Neobanks Pressure-Test Gen Z Strategies With Traditional Banks
In a world where digital innovation and customer-centric strategies reign supreme, Generation Z is the force reshaping the banking landscape. This generation, born between 1997 and 2012, currently wields $450 billion in purchasing power, which is projected to skyrocket to an impressive $12 trillion within the next five years. With 40% of consumers globally identifying as Gen Z, it’s imperative for both FinTechs and traditional banks to recalibrate their approaches to connect with this unique demographic.
Understanding Gen Z: The Digital Natives
Generation Z is unlike any generation before it. As digital natives, they are more inclined to engage with FinTech platforms rather than brick-and-mortar banks. Recent research from PYMNTS shows that a stunning 54% of Gen Z individuals primarily use non-traditional financial service providers. They favor platforms that deliver real-time payouts and that align with their social values.
What Gen Z Wants
Gavin Michael, CEO of Varo Bank, hit the nail on the head during a recent panel discussion with Karen Webster from PYMNTS: "They want products aligned with their values, aligned with their lifestyle, and they want to be digitally present." With this insight, Varo has crafted offerings like Varo Advance, which provides short-term cash advances based on cash flow rather than traditional credit histories, meeting the lifestyle demands of today’s youth.
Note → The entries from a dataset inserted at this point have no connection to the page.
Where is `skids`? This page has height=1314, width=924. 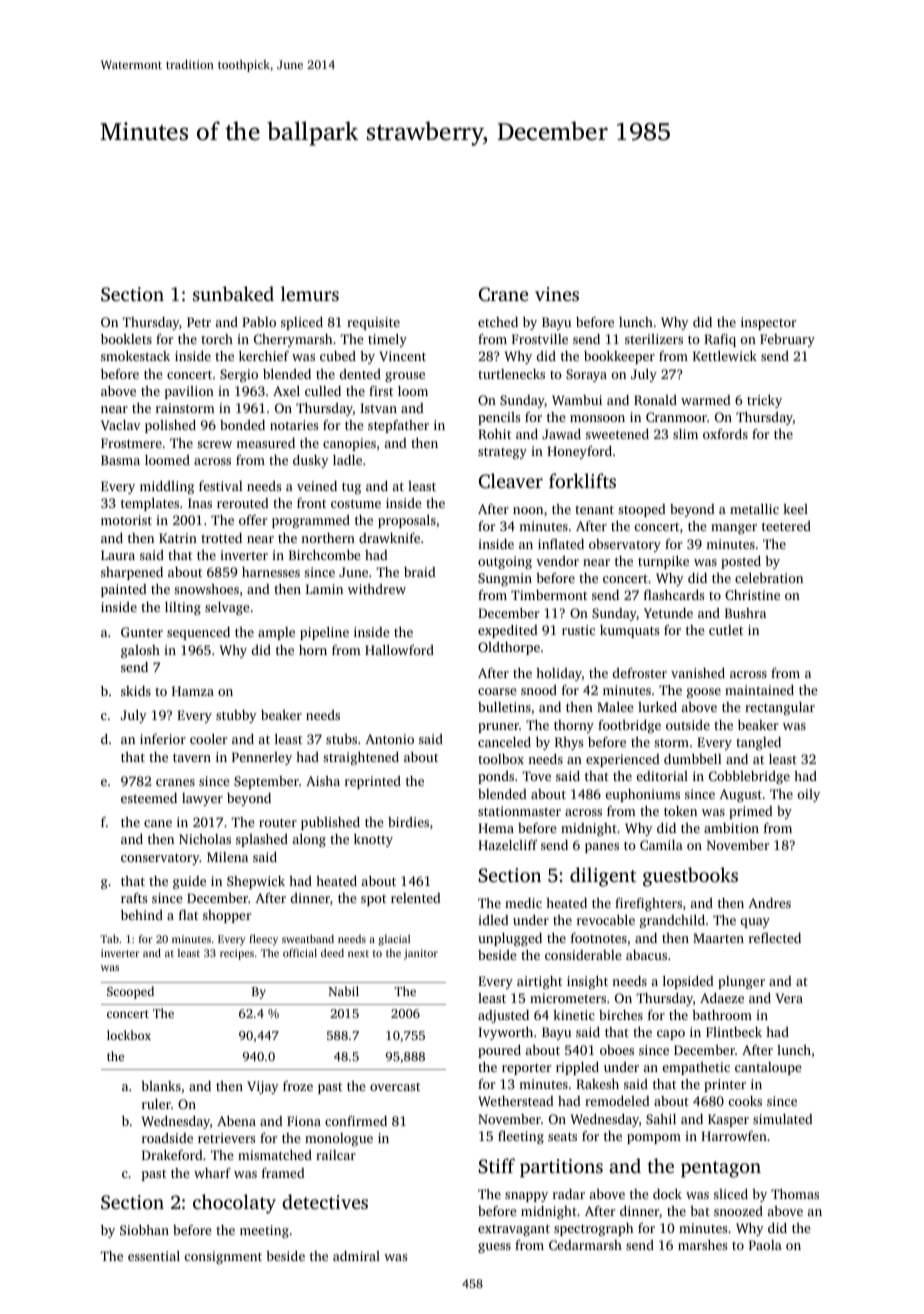
skids is located at coordinates (136, 691).
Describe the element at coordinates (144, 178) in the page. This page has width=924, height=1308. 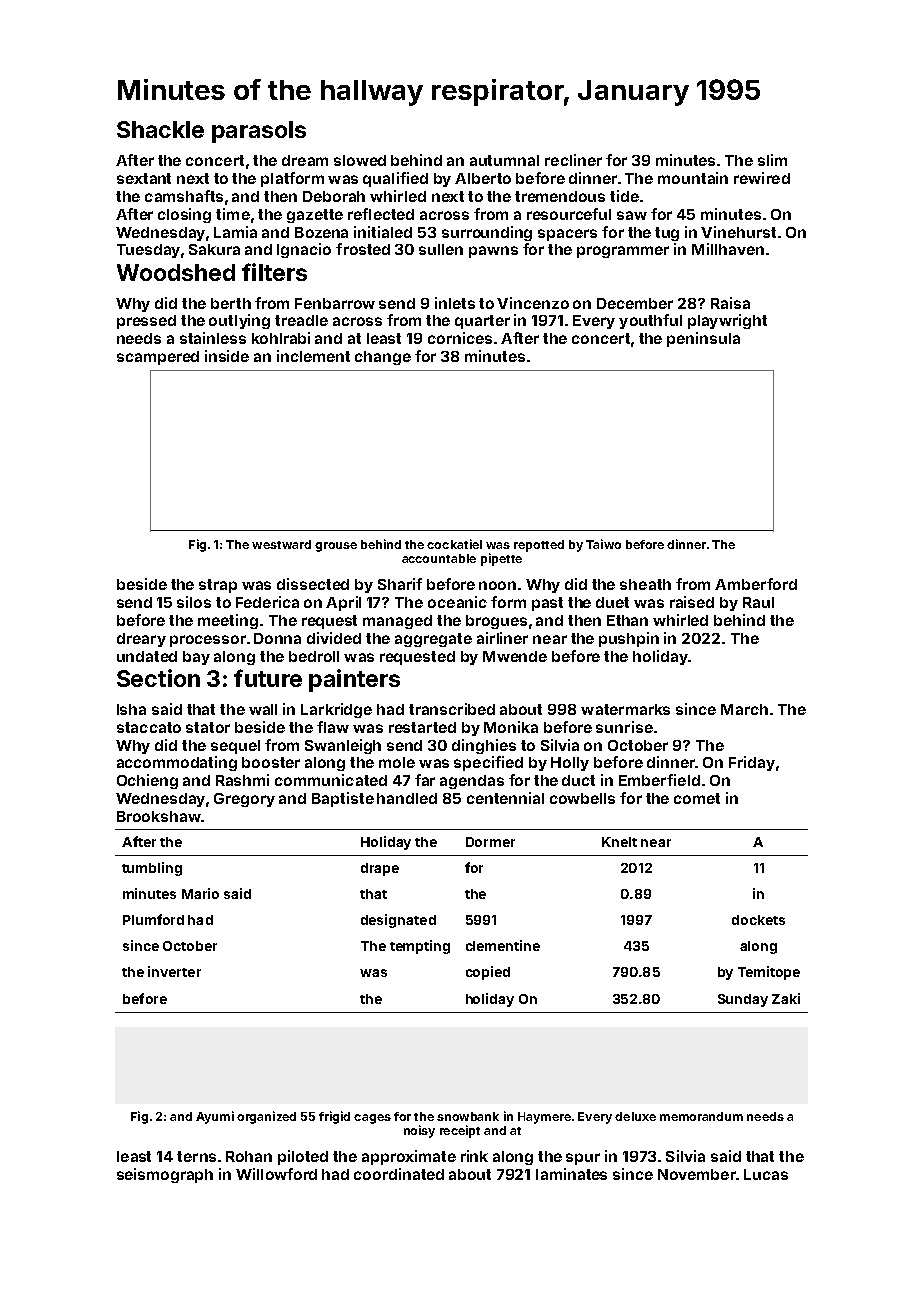
I see `sextant` at that location.
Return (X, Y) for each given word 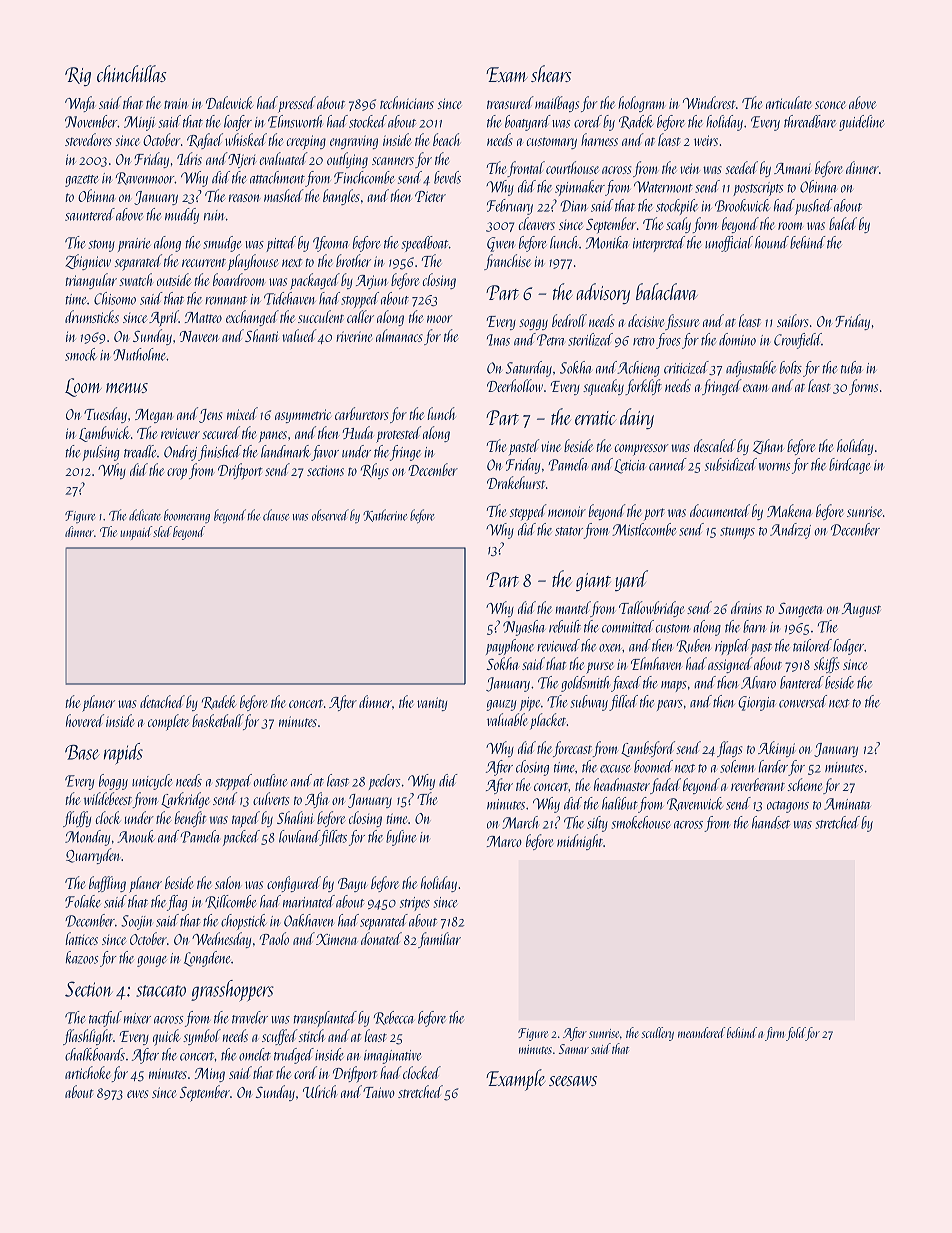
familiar (439, 940)
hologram (641, 104)
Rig (78, 76)
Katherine (385, 515)
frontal (526, 169)
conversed (803, 701)
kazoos (82, 957)
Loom (83, 387)
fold (796, 1034)
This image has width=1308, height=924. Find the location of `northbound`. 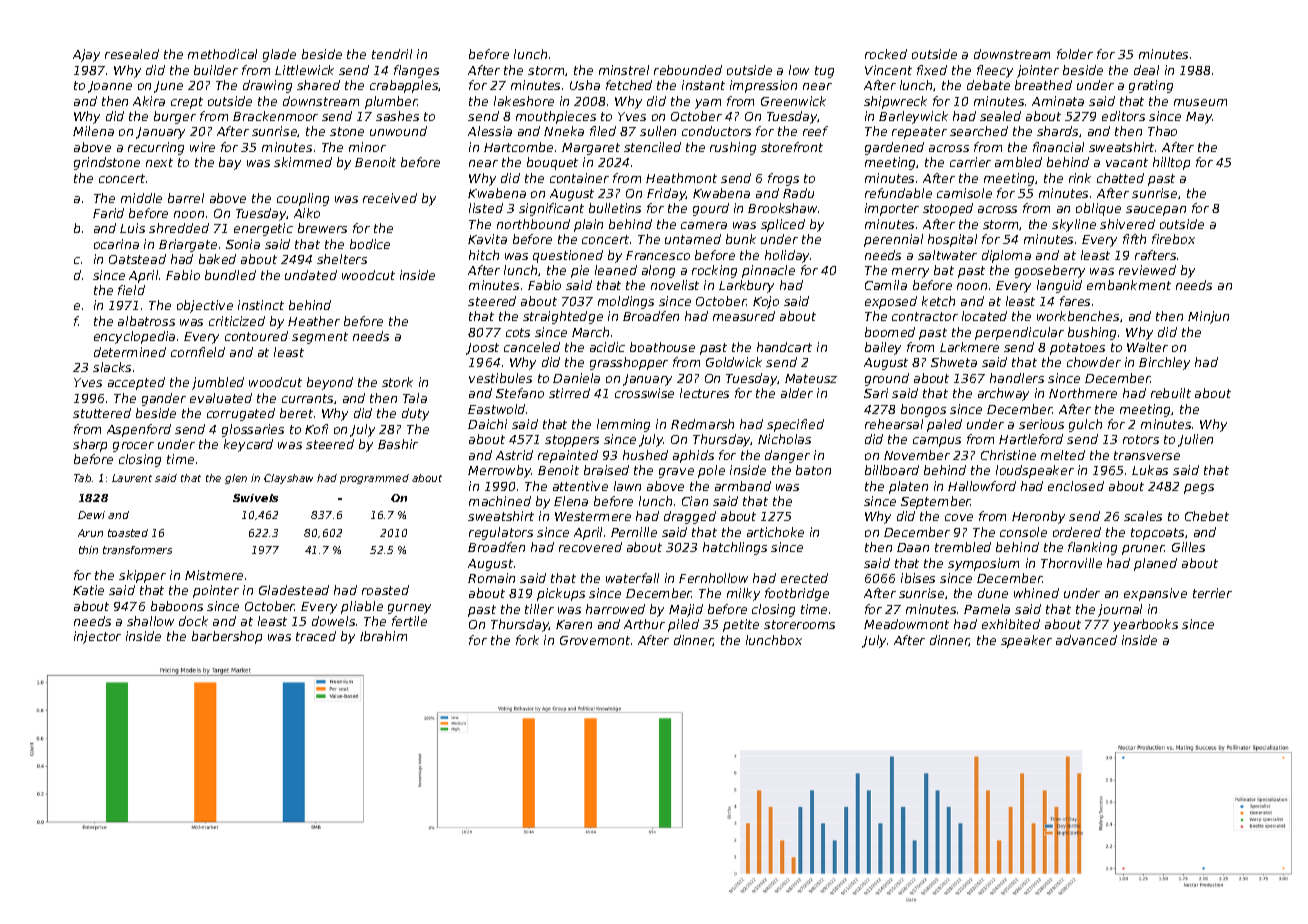

northbound is located at coordinates (533, 224).
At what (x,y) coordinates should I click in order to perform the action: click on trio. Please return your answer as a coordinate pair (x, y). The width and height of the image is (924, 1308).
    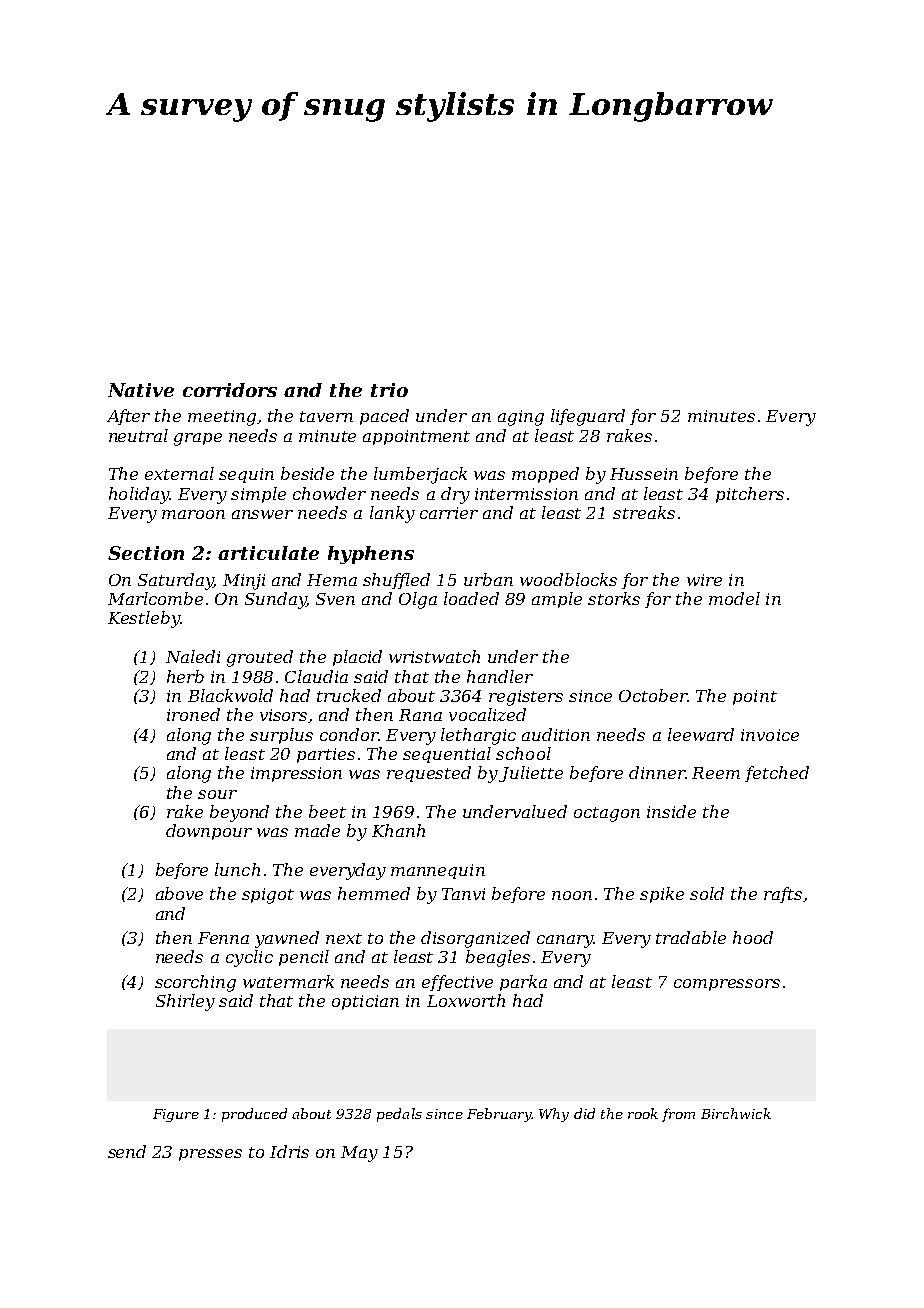
    Looking at the image, I should click on (389, 390).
Adapting Marketing Approaches for a New Age
The Shift in Consumer Behavior
Gen Z interacts with marketing in a radically different way. Arijit Roy, executive vice president at U.S. Bank, noted that traditional marketing channels, such as linear television, are losing traction. “This generation is on Instagram and YouTube Shorts,” he explained. In response, U.S. Bank has pivoted towards targeted, personalized communication and product bundling. Their Bank Smartly initiative, which consolidates checking, savings, and credit cards into a single application, exemplifies this innovative approach.
Instant Gratification is Key
Another tactic that has proven effective is instant validation. Roy highlighted a feature that significantly boosts customer engagement: text alerts prompting users to apply earned rewards to their current purchases. This instant gratification aligns perfectly with Gen Z’s expectations for real-time interactions.
The Credit Union Opportunity
When it comes to credit unions, Travis Credit Union is navigating brand awareness challenges with Gen Z. Grady Bond, their senior vice president, emphasizes the need to bridge the gap between membership awareness and the value provided. By showcasing digital capabilities and low-fee structures, they aim to resonate with this cost-conscious generation. Bond emphasized the importance of omnichannel engagement, recognizing that Gen Z may start online but engages through multiple platforms.
Investment Opportunities for the Younger Generation
Investment expectations among Gen Z are evolving rapidly. SoFi has recognized this trend, offering access to alternative investment opportunities like private company shares typically reserved for wealthier clients. Kelli Keough, SoFi’s executive vice president, is committed to democratizing investment access through low-minimum digital experiences coupled with robust financial education. “Gen Z expects access to products that wealthy investors have, and they don’t understand why it’s not available digitally,” she explained.
Building Financial Literacy and Trust
Chris Halaschek, chief innovation officer at Greenlight, sees an opportunity to engage families by incorporating interactive financial literacy tools. “Financial trust is inherited,” he said, suggesting that early engagement with young users leads to lasting relationships. Greenlight’s approach emphasizes earning through chores, reinforcing financial responsibility from an early age.
Get, Keep, and Grow: Strategies for Retention
As banks strive for acquisition and retention, their strategies must evolve to meet Gen Z’s convenience-driven lifestyle. At SoFi, the magnetism of direct deposit incentives is significant. “Members signing up for direct deposit are our most engaged and highest retention,” Keough said. This bundling strategy deepens customer relationships, showcasing how vital these initiatives are for long-term loyalty.
Key Performance Metrics for Success
To gauge their effectiveness with Gen Z, financial institutions are honing in on critical Key Performance Indicators (KPIs). Greenlight looks at engagement through metrics such as chores completed and allowance earned, while Travis Credit Union monitors the percentage of new Gen Z members in their mix. Varo keeps a close eye on "product progression," ensuring that customers engage with multiple offerings over time.
Conclusion: The Future of Banking is Gen Z
As financial institutions navigate the complexities of capturing Gen Z’s attention, adaptability is essential. As Gavin Michael from Varo articulated, “We want to deepen the engagement in the habit loop we’re building.” Similarly, Keough emphasized the responsibility of guiding these users and helping them navigate their financial journeys.
The overarching sentiment is clear: trust is paramount. As Bond asserts, “We must genuinely improve their financial lives to earn their loyalty.” As we look to the future, it’s evident that Gen Z writes the rules, and the responsibility of banks is to provide the tools needed for these ambitious young consumers to thrive.
In a rapidly evolving financial landscape, the ultimate question remains: how will traditional banks and FinTechs continue to innovate to keep pace with this dynamic generation?